This analogy can't be original. But I don't remember hearing it before (though that doesn't mean much).
I was reading Morgan Kelly (H/T Tyler Cowen) on Irish banks. And I was also thinking about my next lecture in ECON1000, on common resources. Then it struck me. They are the same. Banks are a common pool of funds. They pool risks. And if banks go bad you get the same externalities and under- or over-investment in the common pool as in any common resource.
But there's an empirical problem. If bad banks are a common resource, then it could be socially optimal for them to borrow at 8% and lend at 5%. But it could never be an equilibrium for them to have negative spreads like that. Yet in Ireland they do. What the hell is going on?
Suppose safe loans normally yield 5%. But the banks are bad, and can only borrow at 8%, because lending to a bank is risky. Suppose a bad (risky) bank finds a good (safe) borrower. Will the bank be willing to lend at 5% (plus markup); or at 8% (plus markup)?
The marginal loan to a safe borrower does not add to the total risk of lending to the bank. In fact, it will make a small reduction in the average risk of all loans to the bank. So efficency requires the bank to offer the new loan to a safe borrower at 5%. But if the bank can only borrow extra funds at 8%, because the bank is risky, the bank will only be willing to lend at 8%, even to a safe borrower.
If the ultimate lenders could circumvent the bank, and lend directly to the ultimate (safe) borrower, they would be willing to lend at 5%. But ultimate lenders don't like lending directly to ultimate borrowers; that's why banks exist. Banks pool risks.
The problem is the externality. The ultimate lender who provides the funds for the extra loan to the ultimate safe borrower creates a positive externality for the existing lenders to the bank. Because he reduces the average risk of the bank's total assets. Whenever there's a positive externality to some activity, the equilibrium level of that activity will be less than is socially optimal.
The peasant who spreads fertiliser on the commons raises its output. But if he is only one of a hundred commoners, he himself will only see 1% of those benefits. So there's under-investment in fertisilising the commons. 99% of the benefits are reaped as positive externalities by the other peasants. The peasant who spreads fertiliser cannot exclude the 99 other peasants from reaping the benefits of his investment.
The ultimate lender who extends an additional $100 loan to the bank so it can lend to the safe borrower is like the peasant who fertilises the commons. He cannot exclude the other ultimate lenders from benefiting. If the bank goes bust, his safe $100 is not separated. It's part of the common pool of resources from which all ultimate lenders can try to recover their loans. We get rid of the externality if new lenders take precedence over old lenders if the bank goes bust. But the whole point of a bank is to pool risks, so that all share in the gains and losses.
If the bank is good, there's no externality, since the equity holders bear all the risks.
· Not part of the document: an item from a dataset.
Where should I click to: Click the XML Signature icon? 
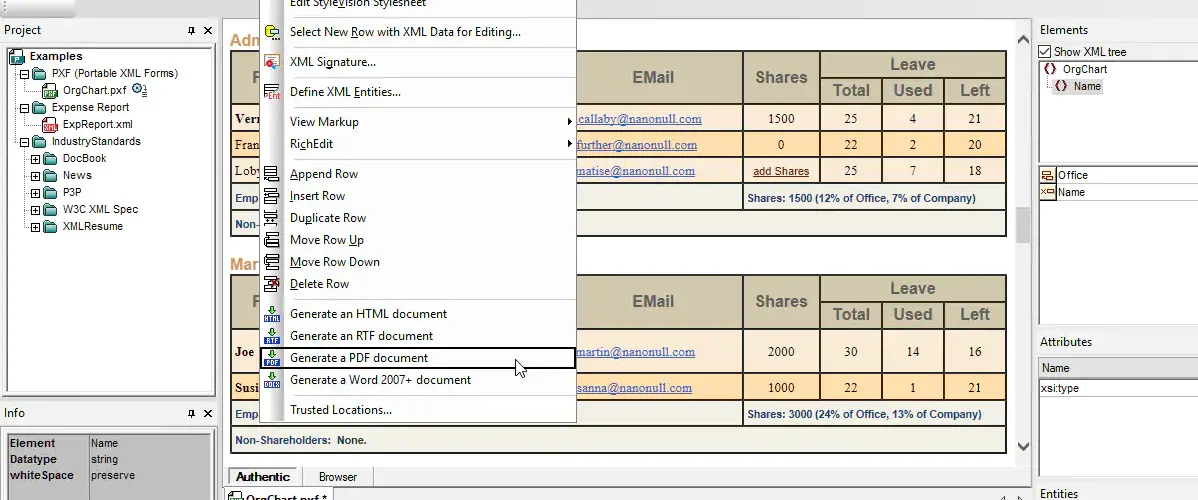tap(271, 62)
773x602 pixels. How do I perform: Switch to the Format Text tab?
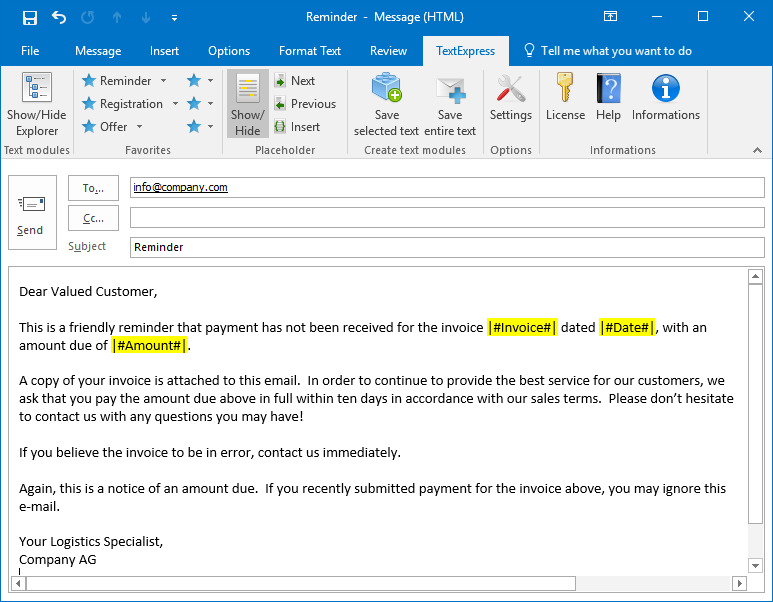click(310, 51)
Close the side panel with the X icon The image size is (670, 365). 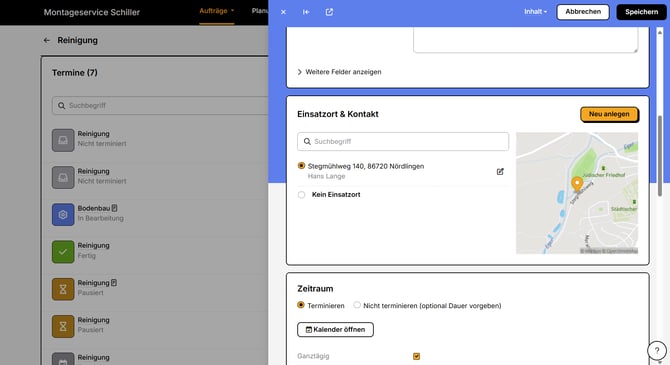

But if the bank is bad, a new lender shares the existing risks of the old lenders. So if banks are bad, even safe borrowers will face higher interest rates. Which has undesirable macroeconomic consequences.
If new loans are safer than old loans, new loans create a positive externality, and bad banks do too little lending. Coversely, if new loans are riskier than old loans, new loans create a negative externality, and bad banks do too much lending.
But there's something very wrong with this theory, at least empirically, right now, In Ireland. Here's Morgan:
"The other crumbling dam against mass mortgage default is house prices. House prices are driven by the size of mortgages that banks give out. That is why, even though Irish banks face long-run funding costs of at least 8 per cent (if they could find anyone to lend to them), they are still giving out mortgages at 5 per cent, to maintain an artificial floor on house prices. Without this trickle of new mortgages, prices would collapse and mass defaults ensue."
Why are banks willing to lend at 5% when they can only borrow at 8%? Morgan says it's because all the banks are colluding to try to support house prices. Might it instead be that they are all trying to internalise the externality of the common resource problem? And they are aided in this by the fact that there is only one, large, ultimate lender, the ECB? And the Irish government is holding the bag (sort of, maybe) for the existing loans?
I can't work it out.
[Addendum 1. I Googled, and found some hits making the analogy between banks and the Tragedy of the Commons. But it was either about robbing banks, or banks having an incentive to make too many risky loans, rather than too few safe loans.]
[Addendum 2. As the son of a commoner, I know that the Tragedy of the Commons is at least partly myth. If the lord didn't act as central planner (with consultation) us commoners worked out an informal system ourselves over whose cattle grazed which land. It only broke down when townies moved in and didn't understand the informal set of property rights, and started cutting the grass with lawnmowers, and riding their horses on it.]